Extract shared text-to-SQL generation function
Problem
Three things need to happen: (1) extract a shared generate_sql() function from the divergent cloud and playground paths, (2) wire both render_dashboard and cloud AIService to share it as their SQL generation core, and (3) expose it as an ask_sql MCP tool so agents can go from natural-language question → SQL + results in one call.

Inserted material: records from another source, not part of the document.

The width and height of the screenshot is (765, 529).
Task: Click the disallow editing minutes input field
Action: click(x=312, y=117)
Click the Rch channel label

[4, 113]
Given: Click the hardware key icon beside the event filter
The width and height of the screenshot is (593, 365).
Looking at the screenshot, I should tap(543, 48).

Currently there are two separate SQL generation paths with different prompt quality, no standalone text-to-SQL function for evals, and no way for an agent to ask a data question without building an entire dashboard.
Context
Current state: no isolated text-to-SQL path
Two separate SQL generation paths exist today, neither usable standalone:
-
Cloud
AIService.generate_sql()(apps/cloud/apps/ai/service.py:406) — takes a prompt + schema dict, returns SQL. But uses a minimal system prompt with just_format_schema(), missing the rich catalog/profile context that the playground agent gets. -
Playground/MCP agent flow (
dataface/ai/agent.py,apps/playground/prompts/yaml_generation.md) — the agent generates full YAML dashboards with SQL queries embedded inside. Schema context comes fromget_schema_context()which includes profile data, descriptions, etc. But there's no way to ask for just SQL — it always produces a complete dashboard.

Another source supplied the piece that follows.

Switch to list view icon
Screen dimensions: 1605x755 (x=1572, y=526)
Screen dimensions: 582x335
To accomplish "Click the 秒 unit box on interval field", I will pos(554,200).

The shared function must stay generic
Do not standardize the world around one schema_context blob. Different callers will get schema help in different ways:
- Dataface's profiled inspector/catalog
- a lighter filtered catalog tool
- direct
INFORMATION_SCHEMAqueries - an MCP tool owned by another system
- a checked-in memory file
- no schema tool at all
The shared function should therefore accept either a ready-to-use context bundle or a callable/context-provider object that can fetch/assemble context on demand. The contract is "help me answer this question with the context strategy you were given", not "everyone must pass the same schema dict shape".

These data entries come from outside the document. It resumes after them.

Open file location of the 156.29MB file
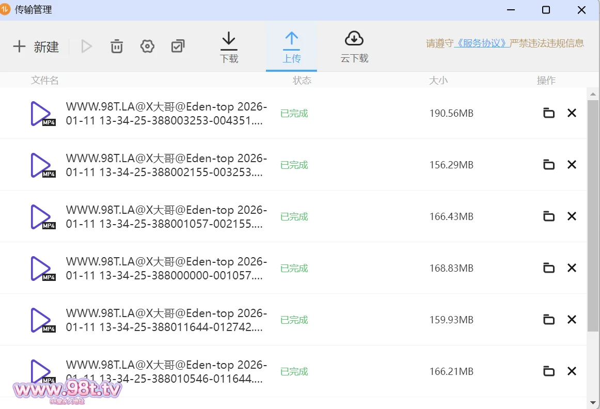 pos(548,165)
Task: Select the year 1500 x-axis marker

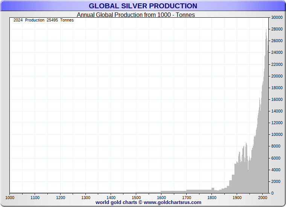Action: [136, 197]
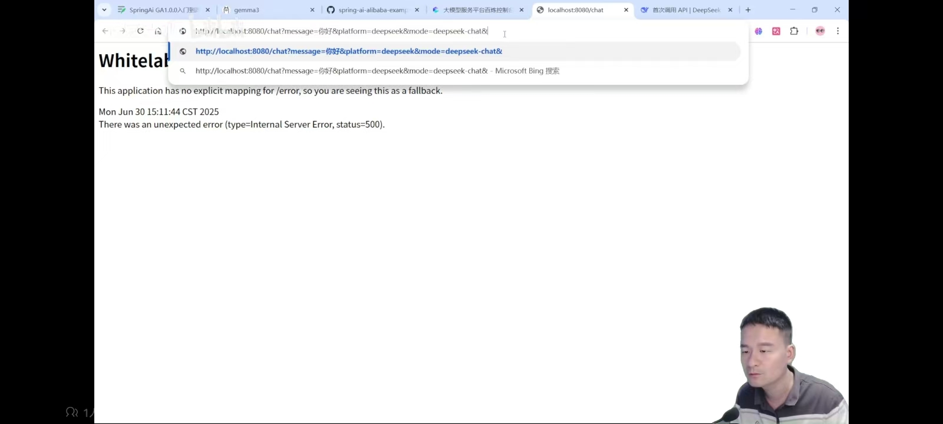Click the red translate extension icon
This screenshot has height=424, width=943.
pos(776,31)
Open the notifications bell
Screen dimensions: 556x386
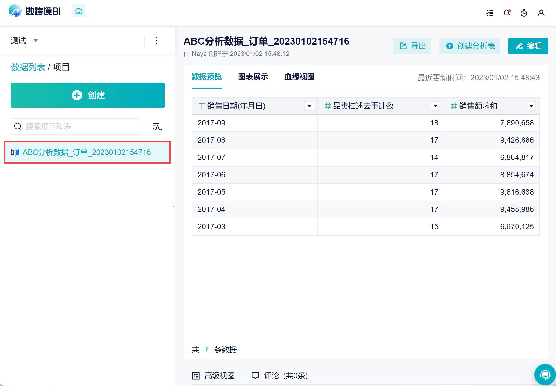[507, 13]
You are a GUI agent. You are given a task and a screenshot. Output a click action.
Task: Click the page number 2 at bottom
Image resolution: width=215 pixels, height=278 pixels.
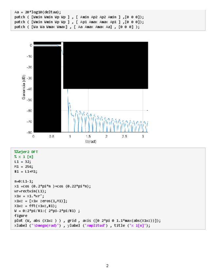pyautogui.click(x=107, y=266)
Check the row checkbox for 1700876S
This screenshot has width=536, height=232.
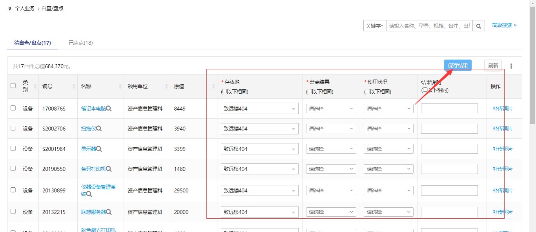tap(13, 108)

This matters for both product flexibility and ablation experiments: we want to vary the schema tool and which fields it exposes without rewriting the generation core.
Three deliverables
A. Extract the core function
Create generate_sql(question, context_provider, model) -> str in dataface/ai/ using the rich context pipeline from get_schema_context() for Dataface's built-in path, but without freezing the API around one static metadata structure. This is the function the eval runner calls.
B. Wire render_dashboard to use the same function
The dashboard generation agent currently has its own SQL generation baked into the YAML prompt. The extracted generate_sql should be the shared core that both the standalone eval path and the dashboard agent's SQL generation use. This doesn't mean the dashboard agent calls generate_sql as a separate step — it means the prompt, context assembly, and SQL generation logic come from the same module. When we improve SQL generation (better prompts, memories, etc.), the improvement shows up in both places automatically.
The cloud AIService.generate_sql() should also be replaced with a thin wrapper around the extracted function, so there aren't three divergent SQL generation paths.
C. Expose as an MCP tool: ask_sql
Add a new MCP tool alongside the existing execute_query:
execute_query— takes SQL, runs it, returns data (already exists)ask_sql— takes a natural-language question, generates SQL using the extracted function, runs it, returns both the SQL and the data
This gives agents a higher-level tool: "answer this question" instead of "run this SQL I wrote." It's the natural-language front door to the database. The existing tool set in dataface/ai/tool_schemas.py already has execute_query, catalog, render_dashboard, etc. — ask_sql fills the gap between "browse the catalog" and "write me a whole dashboard."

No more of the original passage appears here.